- _WORK ITEM_: Omit any pictures, and restate word for word only the lines from the one with "Given: Switch to the Содержание tab" through the end of the data below.

### GIVEN DATA

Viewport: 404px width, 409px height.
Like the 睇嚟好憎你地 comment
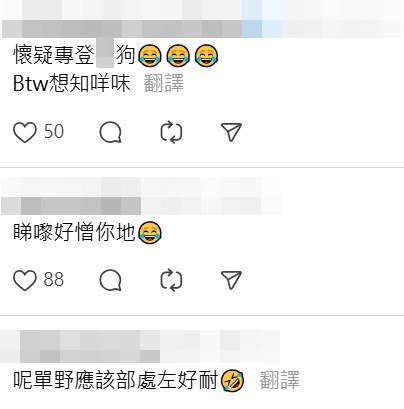(24, 280)
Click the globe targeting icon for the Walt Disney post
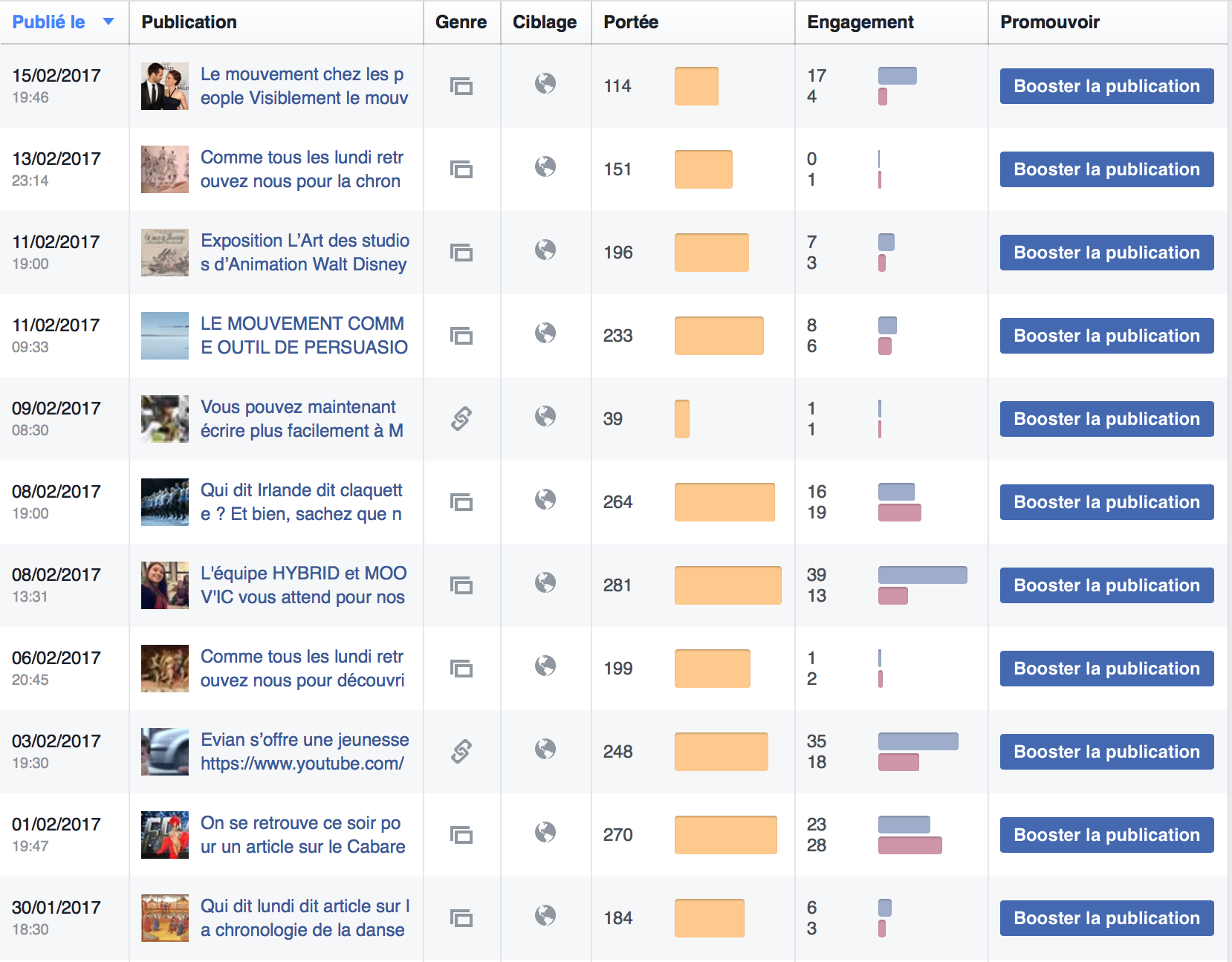Screen dimensions: 1232x962 coord(545,250)
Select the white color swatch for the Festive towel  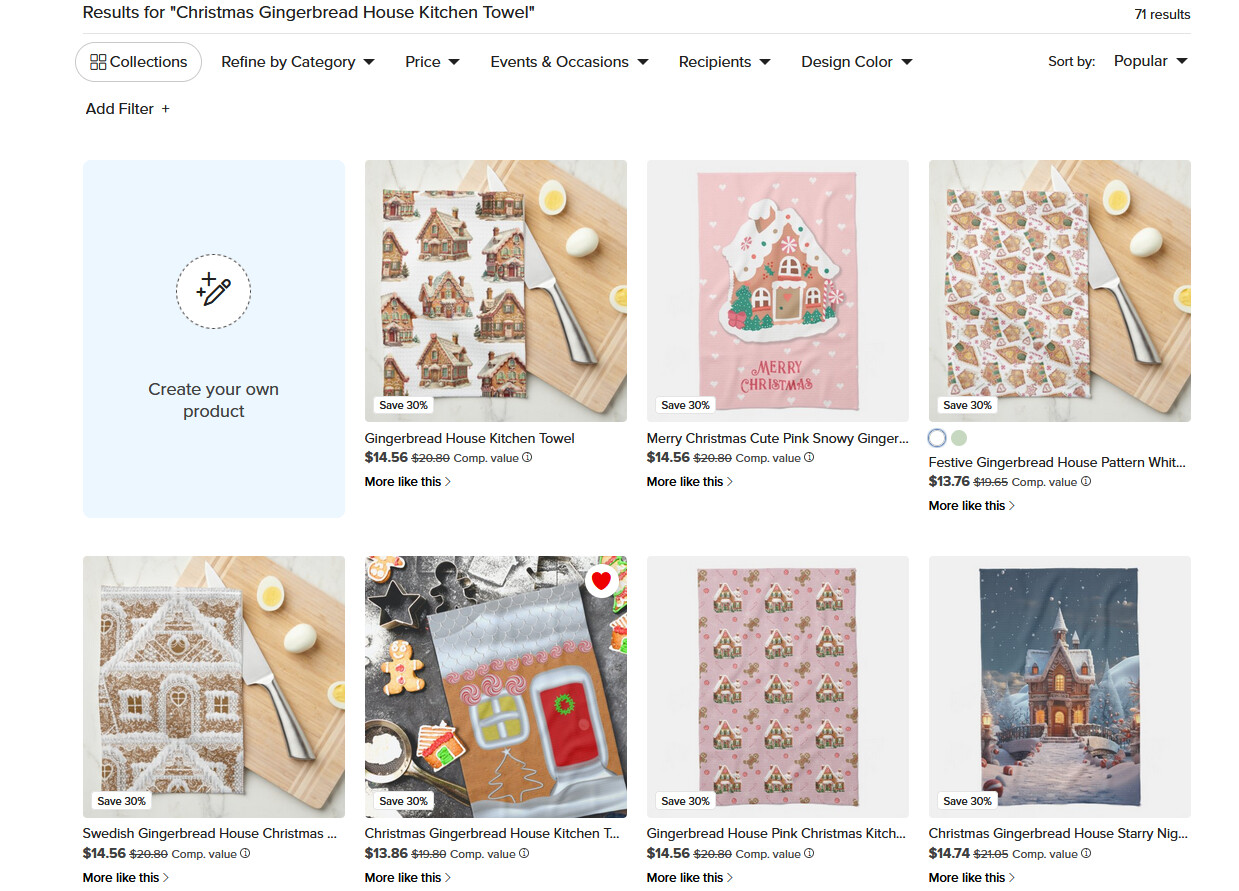pyautogui.click(x=937, y=438)
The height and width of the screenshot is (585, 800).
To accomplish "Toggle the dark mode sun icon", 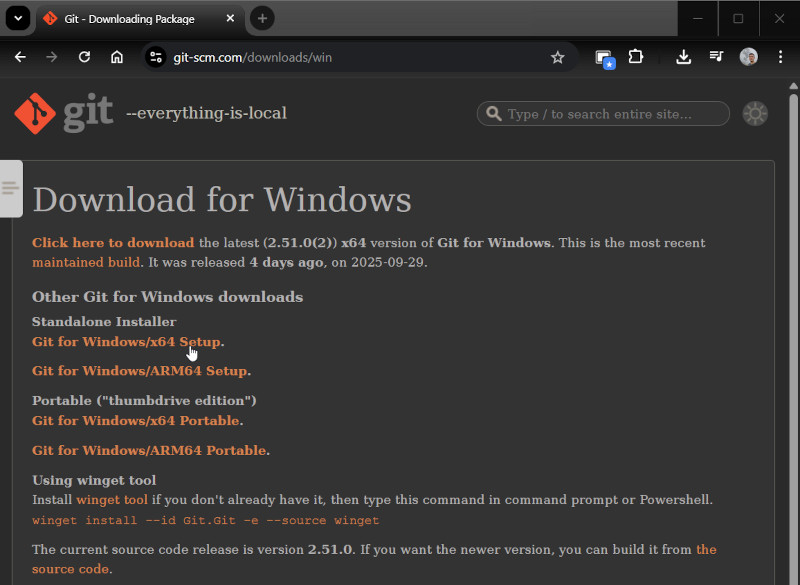I will coord(755,114).
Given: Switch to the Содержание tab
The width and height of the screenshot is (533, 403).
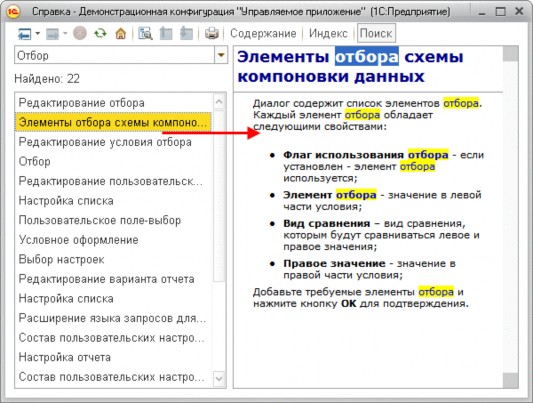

######

- _ANSWER BELOW_:
Given: Switch to the Содержание tab
The width and height of the screenshot is (533, 403).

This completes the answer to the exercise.